>> Start

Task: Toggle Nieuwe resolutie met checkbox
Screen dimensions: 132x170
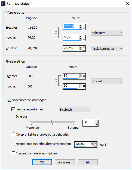Action: [13, 109]
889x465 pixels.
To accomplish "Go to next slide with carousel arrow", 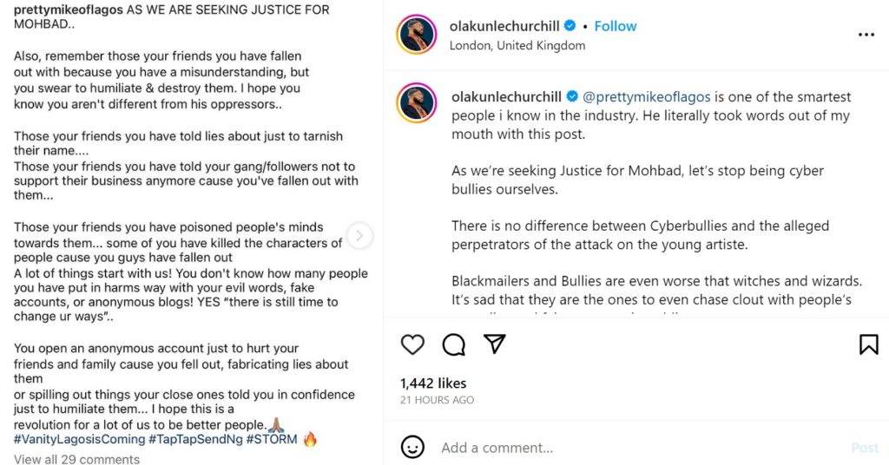I will 359,235.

>> End

WRITTEN EXERCISE.
Count the lines in the items above that contain the word "checkbox". Reply with the number alone.

OUTPUT FOR THIS TASK.
1